» What you will do
The answer must restate every record word for word.

» Source material

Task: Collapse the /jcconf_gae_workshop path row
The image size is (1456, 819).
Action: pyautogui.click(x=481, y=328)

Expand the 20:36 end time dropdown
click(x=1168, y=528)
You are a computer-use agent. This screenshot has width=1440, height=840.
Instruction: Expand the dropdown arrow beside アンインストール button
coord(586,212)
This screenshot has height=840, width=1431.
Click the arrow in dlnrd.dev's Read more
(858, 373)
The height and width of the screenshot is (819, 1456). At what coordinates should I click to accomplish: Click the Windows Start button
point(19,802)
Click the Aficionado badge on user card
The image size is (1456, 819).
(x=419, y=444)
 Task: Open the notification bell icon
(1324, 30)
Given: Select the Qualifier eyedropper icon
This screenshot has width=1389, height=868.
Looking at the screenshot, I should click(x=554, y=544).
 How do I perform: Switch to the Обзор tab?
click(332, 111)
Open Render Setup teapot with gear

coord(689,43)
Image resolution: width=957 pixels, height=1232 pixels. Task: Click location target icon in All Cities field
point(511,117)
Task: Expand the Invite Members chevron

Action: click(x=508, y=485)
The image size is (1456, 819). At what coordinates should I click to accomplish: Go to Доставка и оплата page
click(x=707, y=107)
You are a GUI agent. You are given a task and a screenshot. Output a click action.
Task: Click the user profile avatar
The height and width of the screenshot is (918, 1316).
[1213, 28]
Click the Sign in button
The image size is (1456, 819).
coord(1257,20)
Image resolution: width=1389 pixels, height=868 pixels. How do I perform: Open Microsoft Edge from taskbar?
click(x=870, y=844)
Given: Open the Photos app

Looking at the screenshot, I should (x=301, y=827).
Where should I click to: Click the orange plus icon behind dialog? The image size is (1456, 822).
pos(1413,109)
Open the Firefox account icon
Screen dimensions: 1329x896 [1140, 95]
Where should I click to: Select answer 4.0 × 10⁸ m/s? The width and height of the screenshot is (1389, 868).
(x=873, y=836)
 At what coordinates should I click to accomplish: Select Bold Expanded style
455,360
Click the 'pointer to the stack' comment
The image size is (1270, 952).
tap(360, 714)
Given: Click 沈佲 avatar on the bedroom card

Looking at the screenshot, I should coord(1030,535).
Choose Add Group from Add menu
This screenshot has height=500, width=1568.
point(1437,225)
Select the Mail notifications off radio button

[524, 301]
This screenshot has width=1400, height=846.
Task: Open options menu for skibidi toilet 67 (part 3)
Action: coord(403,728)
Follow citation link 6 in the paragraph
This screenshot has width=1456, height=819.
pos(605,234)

» Exercise response
Task: Collapse the /jcconf_gae_workshop path row
The image size is (1456, 819).
Action: pyautogui.click(x=481, y=328)

Expand the 20:36 end time dropdown
click(x=1168, y=528)
You are a computer-use agent. This screenshot has width=1440, height=840.
Instruction: Expand the dropdown arrow beside アンインストール button
coord(586,212)
This screenshot has height=840, width=1431.
Click the arrow in dlnrd.dev's Read more
(858, 373)
The height and width of the screenshot is (819, 1456). At what coordinates should I click to accomplish: Click the Windows Start button
point(19,802)
Click the Aficionado badge on user card
The image size is (1456, 819).
(x=419, y=444)
 Task: Open the notification bell icon
(1324, 30)
Given: Select the Qualifier eyedropper icon
This screenshot has width=1389, height=868.
Looking at the screenshot, I should click(x=554, y=544).
 How do I perform: Switch to the Обзор tab?
click(332, 111)
Open Render Setup teapot with gear

coord(689,43)
Image resolution: width=957 pixels, height=1232 pixels. Task: Click location target icon in All Cities field
point(511,117)
Task: Expand the Invite Members chevron

Action: click(x=508, y=485)
The image size is (1456, 819). At what coordinates should I click to accomplish: Go to Доставка и оплата page
click(x=707, y=107)
You are a GUI agent. You are given a task and a screenshot. Output a click action.
Task: Click the user profile avatar
The height and width of the screenshot is (918, 1316).
[1213, 28]
Click the Sign in button
The image size is (1456, 819).
coord(1257,20)
Image resolution: width=1389 pixels, height=868 pixels. How do I perform: Open Microsoft Edge from taskbar?
click(x=870, y=844)
Given: Open the Photos app

Looking at the screenshot, I should (x=301, y=827).
Where should I click to: Click the orange plus icon behind dialog? The image size is (1456, 822).
pos(1413,109)
Open the Firefox account icon
Screen dimensions: 1329x896 [1140, 95]
Where should I click to: Select answer 4.0 × 10⁸ m/s? The width and height of the screenshot is (1389, 868).
(x=873, y=836)
 At what coordinates should I click to accomplish: Select Bold Expanded style
455,360
Click the 'pointer to the stack' comment
The image size is (1270, 952).
tap(360, 714)
Given: Click 沈佲 avatar on the bedroom card

Looking at the screenshot, I should coord(1030,535).
Choose Add Group from Add menu
This screenshot has height=500, width=1568.
point(1437,225)
Select the Mail notifications off radio button

[524, 301]
This screenshot has width=1400, height=846.
Task: Open options menu for skibidi toilet 67 (part 3)
Action: coord(403,728)
Follow citation link 6 in the paragraph
This screenshot has width=1456, height=819.
pos(605,234)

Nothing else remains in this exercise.